## Required work
Can you give all the records again without altering a single character?

## Source information
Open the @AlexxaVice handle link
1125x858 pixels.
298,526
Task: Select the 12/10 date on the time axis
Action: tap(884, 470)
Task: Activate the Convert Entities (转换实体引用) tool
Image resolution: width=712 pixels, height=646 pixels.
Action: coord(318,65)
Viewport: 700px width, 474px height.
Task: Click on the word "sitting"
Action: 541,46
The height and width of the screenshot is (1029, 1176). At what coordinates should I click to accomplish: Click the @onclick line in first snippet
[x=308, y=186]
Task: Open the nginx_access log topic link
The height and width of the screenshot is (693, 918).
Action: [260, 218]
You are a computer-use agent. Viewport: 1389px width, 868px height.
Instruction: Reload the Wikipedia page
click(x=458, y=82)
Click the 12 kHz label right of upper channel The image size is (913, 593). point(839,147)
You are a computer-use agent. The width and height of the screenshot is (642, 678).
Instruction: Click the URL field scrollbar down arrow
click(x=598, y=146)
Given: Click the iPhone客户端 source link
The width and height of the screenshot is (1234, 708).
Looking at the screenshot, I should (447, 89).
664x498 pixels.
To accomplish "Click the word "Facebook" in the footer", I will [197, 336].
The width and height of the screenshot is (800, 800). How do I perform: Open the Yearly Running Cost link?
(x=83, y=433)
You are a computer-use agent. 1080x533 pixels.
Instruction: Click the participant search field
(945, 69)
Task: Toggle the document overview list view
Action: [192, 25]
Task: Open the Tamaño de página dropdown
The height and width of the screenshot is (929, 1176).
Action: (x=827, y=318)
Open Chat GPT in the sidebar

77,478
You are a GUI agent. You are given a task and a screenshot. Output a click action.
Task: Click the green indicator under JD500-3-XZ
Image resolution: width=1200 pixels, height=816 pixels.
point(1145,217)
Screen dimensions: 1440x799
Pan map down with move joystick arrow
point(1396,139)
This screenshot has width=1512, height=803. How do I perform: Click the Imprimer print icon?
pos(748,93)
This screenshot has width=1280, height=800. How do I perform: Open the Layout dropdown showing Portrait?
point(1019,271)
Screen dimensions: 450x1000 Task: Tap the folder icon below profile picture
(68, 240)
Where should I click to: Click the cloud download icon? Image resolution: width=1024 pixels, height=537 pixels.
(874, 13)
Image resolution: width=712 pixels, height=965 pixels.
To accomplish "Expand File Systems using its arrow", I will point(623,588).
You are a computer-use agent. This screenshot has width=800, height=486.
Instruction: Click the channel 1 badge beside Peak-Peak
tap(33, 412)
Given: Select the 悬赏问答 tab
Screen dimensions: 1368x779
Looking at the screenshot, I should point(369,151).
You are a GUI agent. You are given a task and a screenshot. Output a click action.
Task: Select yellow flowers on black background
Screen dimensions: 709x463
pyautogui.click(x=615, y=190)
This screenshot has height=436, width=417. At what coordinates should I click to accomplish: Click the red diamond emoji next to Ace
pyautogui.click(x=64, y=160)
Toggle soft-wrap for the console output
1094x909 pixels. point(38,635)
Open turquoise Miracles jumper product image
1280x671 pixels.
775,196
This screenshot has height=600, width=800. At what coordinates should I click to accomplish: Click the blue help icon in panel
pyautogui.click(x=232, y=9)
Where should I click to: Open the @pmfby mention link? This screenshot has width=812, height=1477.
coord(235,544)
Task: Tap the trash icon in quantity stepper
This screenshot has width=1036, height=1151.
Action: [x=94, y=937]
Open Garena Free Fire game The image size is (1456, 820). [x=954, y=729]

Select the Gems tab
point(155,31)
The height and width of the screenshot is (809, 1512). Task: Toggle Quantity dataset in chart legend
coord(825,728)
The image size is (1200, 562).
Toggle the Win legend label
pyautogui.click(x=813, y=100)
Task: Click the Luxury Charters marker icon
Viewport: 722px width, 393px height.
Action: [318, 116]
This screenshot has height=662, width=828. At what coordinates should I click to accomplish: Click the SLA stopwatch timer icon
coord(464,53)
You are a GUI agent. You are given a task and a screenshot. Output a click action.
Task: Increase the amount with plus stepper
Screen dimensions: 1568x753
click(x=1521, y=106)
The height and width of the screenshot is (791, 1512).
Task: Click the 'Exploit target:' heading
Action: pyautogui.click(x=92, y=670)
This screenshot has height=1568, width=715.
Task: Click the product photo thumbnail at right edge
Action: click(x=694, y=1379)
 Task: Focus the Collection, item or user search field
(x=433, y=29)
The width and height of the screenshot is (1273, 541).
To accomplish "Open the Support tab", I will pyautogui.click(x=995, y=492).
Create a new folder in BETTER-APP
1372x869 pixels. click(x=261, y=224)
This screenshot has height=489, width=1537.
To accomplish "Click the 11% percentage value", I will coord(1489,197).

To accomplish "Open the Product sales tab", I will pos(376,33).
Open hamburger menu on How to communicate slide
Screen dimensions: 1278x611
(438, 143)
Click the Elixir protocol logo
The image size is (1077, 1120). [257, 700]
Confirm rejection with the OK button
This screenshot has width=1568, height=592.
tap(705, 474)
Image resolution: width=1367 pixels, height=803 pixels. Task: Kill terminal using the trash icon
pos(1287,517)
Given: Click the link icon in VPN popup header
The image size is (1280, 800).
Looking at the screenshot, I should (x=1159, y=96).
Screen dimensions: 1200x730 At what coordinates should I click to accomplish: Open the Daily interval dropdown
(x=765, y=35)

## Task answer
Open the @AlexxaVice handle link
1125x858 pixels.
298,526
Task: Select the 12/10 date on the time axis
Action: tap(884, 470)
Task: Activate the Convert Entities (转换实体引用) tool
Image resolution: width=712 pixels, height=646 pixels.
Action: coord(318,65)
Viewport: 700px width, 474px height.
Task: Click on the word "sitting"
Action: 541,46
The height and width of the screenshot is (1029, 1176). At what coordinates should I click to accomplish: Click the @onclick line in first snippet
[x=308, y=186]
Task: Open the nginx_access log topic link
The height and width of the screenshot is (693, 918).
Action: [260, 218]
You are a computer-use agent. Viewport: 1389px width, 868px height.
Instruction: Reload the Wikipedia page
click(x=458, y=82)
Click the 12 kHz label right of upper channel The image size is (913, 593). point(839,147)
You are a computer-use agent. The width and height of the screenshot is (642, 678).
Instruction: Click the URL field scrollbar down arrow
click(x=598, y=146)
Given: Click the iPhone客户端 source link
The width and height of the screenshot is (1234, 708).
Looking at the screenshot, I should (447, 89).
664x498 pixels.
To accomplish "Click the word "Facebook" in the footer", I will [197, 336].
The width and height of the screenshot is (800, 800). How do I perform: Open the Yearly Running Cost link?
(x=83, y=433)
You are a computer-use agent. 1080x533 pixels.
Instruction: Click the participant search field
(945, 69)
Task: Toggle the document overview list view
Action: [192, 25]
Task: Open the Tamaño de página dropdown
The height and width of the screenshot is (929, 1176).
Action: (x=827, y=318)
Open Chat GPT in the sidebar

77,478
You are a GUI agent. You are given a task and a screenshot. Output a click action.
Task: Click the green indicator under JD500-3-XZ
Image resolution: width=1200 pixels, height=816 pixels.
point(1145,217)
Screen dimensions: 1440x799
Pan map down with move joystick arrow
point(1396,139)
This screenshot has width=1512, height=803. How do I perform: Click the Imprimer print icon?
pos(748,93)
This screenshot has width=1280, height=800. How do I perform: Open the Layout dropdown showing Portrait?
point(1019,271)
Screen dimensions: 450x1000 Task: Tap the folder icon below profile picture
(68, 240)
Where should I click to: Click the cloud download icon? Image resolution: width=1024 pixels, height=537 pixels.
(874, 13)
Image resolution: width=712 pixels, height=965 pixels.
To accomplish "Expand File Systems using its arrow", I will point(623,588).
You are a computer-use agent. This screenshot has width=800, height=486.
Instruction: Click the channel 1 badge beside Peak-Peak
tap(33, 412)
Given: Select the 悬赏问答 tab
Screen dimensions: 1368x779
Looking at the screenshot, I should point(369,151).
You are a GUI agent. You are given a task and a screenshot. Output a click action.
Task: Select yellow flowers on black background
Screen dimensions: 709x463
pyautogui.click(x=615, y=190)
This screenshot has height=436, width=417. At what coordinates should I click to accomplish: Click the red diamond emoji next to Ace
pyautogui.click(x=64, y=160)
Toggle soft-wrap for the console output
1094x909 pixels. point(38,635)
Open turquoise Miracles jumper product image
1280x671 pixels.
775,196
This screenshot has height=600, width=800. At what coordinates should I click to accomplish: Click the blue help icon in panel
pyautogui.click(x=232, y=9)
Where should I click to: Open the @pmfby mention link? This screenshot has width=812, height=1477.
coord(235,544)
Task: Tap the trash icon in quantity stepper
This screenshot has width=1036, height=1151.
Action: [x=94, y=937]
Open Garena Free Fire game The image size is (1456, 820). [x=954, y=729]

Select the Gems tab
point(155,31)
The height and width of the screenshot is (809, 1512). Task: Toggle Quantity dataset in chart legend
coord(825,728)
The image size is (1200, 562).
Toggle the Win legend label
pyautogui.click(x=813, y=100)
Task: Click the Luxury Charters marker icon
Viewport: 722px width, 393px height.
Action: [318, 116]
This screenshot has height=662, width=828. At what coordinates should I click to accomplish: Click the SLA stopwatch timer icon
coord(464,53)
You are a GUI agent. You are given a task and a screenshot. Output a click action.
Task: Increase the amount with plus stepper
Screen dimensions: 1568x753
click(x=1521, y=106)
The height and width of the screenshot is (791, 1512).
Task: Click the 'Exploit target:' heading
Action: pyautogui.click(x=92, y=670)
This screenshot has height=1568, width=715.
Task: Click the product photo thumbnail at right edge
Action: click(x=694, y=1379)
 Task: Focus the Collection, item or user search field
(x=433, y=29)
The width and height of the screenshot is (1273, 541).
To accomplish "Open the Support tab", I will pyautogui.click(x=995, y=492).
Create a new folder in BETTER-APP
1372x869 pixels. click(x=261, y=224)
This screenshot has height=489, width=1537.
To accomplish "Click the 11% percentage value", I will coord(1489,197).

To accomplish "Open the Product sales tab", I will pos(376,33).
Open hamburger menu on How to communicate slide
Screen dimensions: 1278x611
(438, 143)
Click the Elixir protocol logo
The image size is (1077, 1120). [257, 700]
Confirm rejection with the OK button
This screenshot has width=1568, height=592.
tap(705, 474)
Image resolution: width=1367 pixels, height=803 pixels. Task: Kill terminal using the trash icon
pos(1287,517)
Given: Click the link icon in VPN popup header
The image size is (1280, 800).
Looking at the screenshot, I should (x=1159, y=96).
Screen dimensions: 1200x730 At what coordinates should I click to accomplish: Open the Daily interval dropdown
(x=765, y=35)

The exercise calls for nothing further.